On September 14, 2025, the major provisions of the EU Data Act went into effect, affecting companies producing connected products, offering related services, and third parties that may receive data from a connected device (even if the company is not located in the EU). The Act provides new rights to access data, implements new product design requirements, makes it easier for consumers to switch between providers, imposes new contract requirements, and more. In this article, we will discuss the major aspects of the EU Data Act, so that you can determine the compliance requirements that your business may be subject to.
Who does the EU Data Act apply to?
First, the EU Data Act applies to Internet of Things devices, which the Act defines as “connected products that obtain, generate or collect, by means of their components or operating systems, data concerning their performance, use or environment and that are able to communicate those data via an electronic communications service, a physical connection, or on-device access.” Examples of IoT devices may include smart watches, vehicles, televisions, aircraft and agricultural machinery. The Act applies to companies that create these connected products.
Second, the Act can also apply to companies that provide a service that is related to the connected product such as monitoring services or cloud services that are tied to a connected device. Third, the Act can apply to third parties that receive data from a connected device from the user of that connected device such as repair companies or app developers. Lastly, the Act applies to public sector and government bodies that may request data from a connected device in cases of exceptional need such as public emergencies.

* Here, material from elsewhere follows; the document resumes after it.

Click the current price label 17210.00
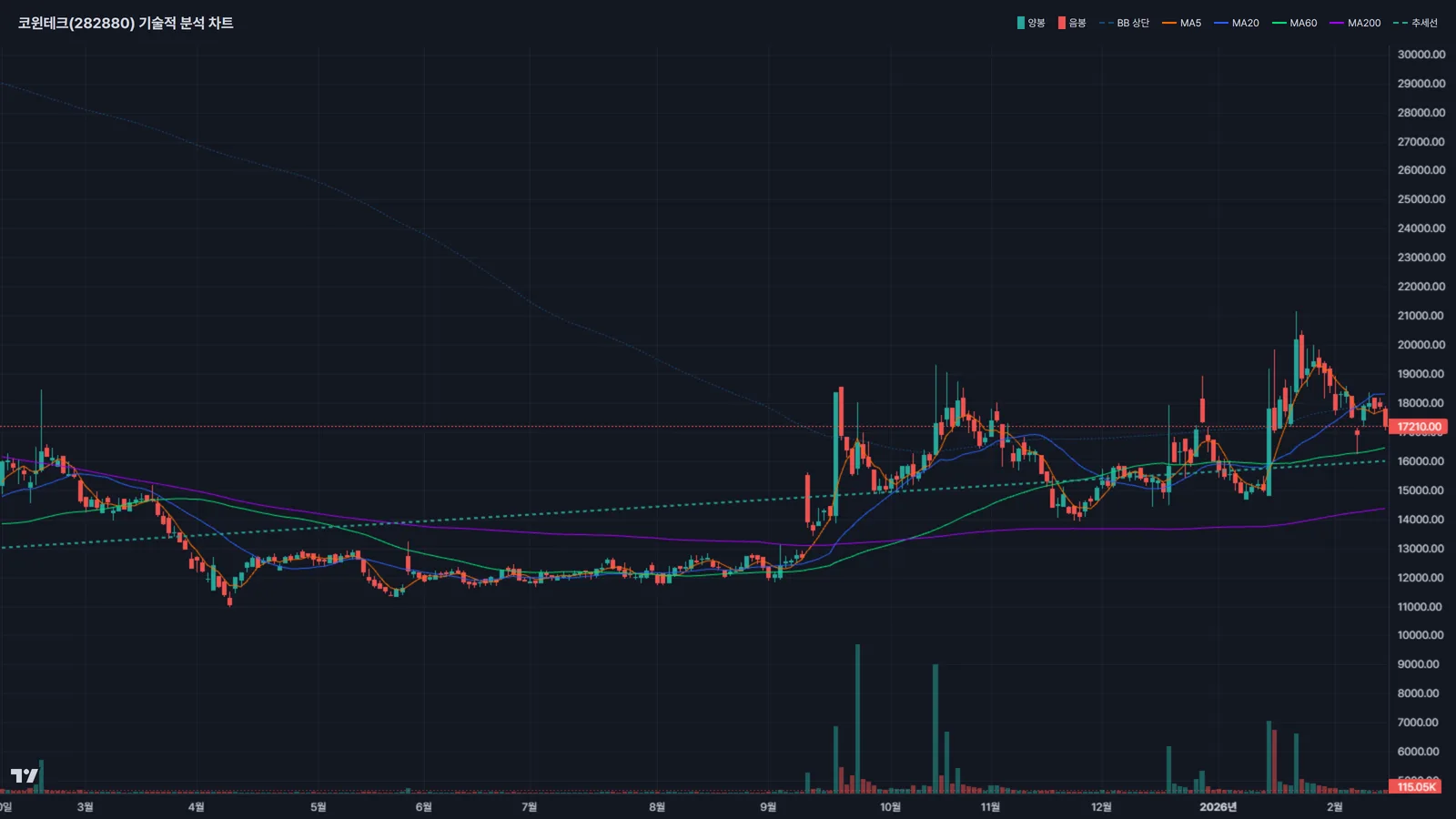Viewport: 1456px width, 819px height. 1419,426

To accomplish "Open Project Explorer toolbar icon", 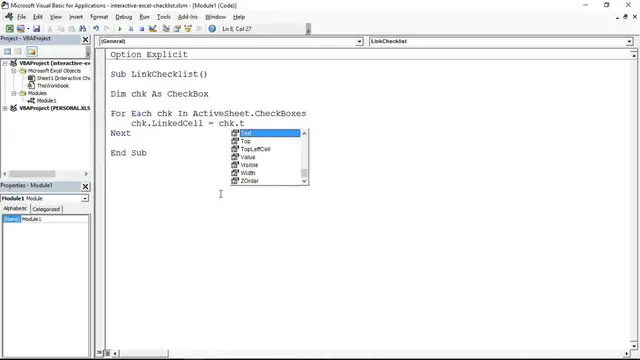I will point(166,29).
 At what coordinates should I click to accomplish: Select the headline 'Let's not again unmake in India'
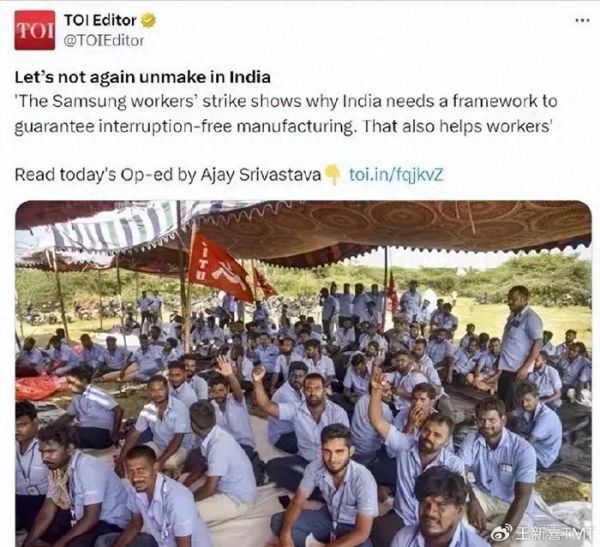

What are the data sharing obligations for the EU Data Act?
The EU Data Act enables users of connected products and related services to obtain all raw and pre-processed data generated by the product or related service that is readily available to the manufacturer of the product or provider of the related service. The user of the product or related service will then be able to provide this data to another provider or ask the manufacturer or provider to give this data to another provider. Users should be able to request this data through a simple process and this data must be provided free of charge. This particular portion of the EU Data Act aims to make it easier for consumers to switch between different connected products and providers by essentially further solidifying the data portability right of the General Data Protection Regulation.
The EU Data Act also introduces rules for when a business has a legal obligation under EU law to make the IoT data available to another business. In this case, the data holder has the ability to request reasonable compensation for making this data available whereas making the data available to consumers must be offered for free.
What are the unfair contractual terms prohibited by the EU Data Act?
The EU Data Act establishes a list of contractual terms that are always considered to be unfair and terms that are presumed to be unfair when it comes to contracts for connected devices or related services. If a contract includes these terms, they are considered to be invalid and thus are simply severed from the contract. The list of unfair contract terms can be found in Article 13 of the Act, with examples of terms including terms that exclude or limit the liability of one party for intentional acts or gross negligence or terms that exclude the remedies available to a party.
Access of data by governments
The EU Data Act provides that data held by private companies from connected devices or related services may be accessed by a public sector body to undertake a public interest. It is important to note that the Act allows public sector entities to access this data only when there is an exceptional need to do so, such as public emergencies (including major natural or human-induced disasters, pandemics and cybersecurity incidents) and non-emergency situations such as optimizing traffic flows).
Enforcement
To enforce the EU Data Act, EU Member States must designate one or more competent authorities to ensure the effective implementation of the Act. Whenever there are multiple authorities, Member States must designate one of them as the “data coordinator”, who will act as a one stop shop for all issues related to the Data Act. Member States may also set up certified dispute settlement bodies to assist parties who cannot agree on fair terms to make the data available.
Businesses should evaluate whether they are manufacturing connected devices, providing related products or receiving data from connected products. If your business is doing any of the above, you should prepare to provide access and share access to the data associated with such devices, as well as to meet the other obligations of the Act discussed above.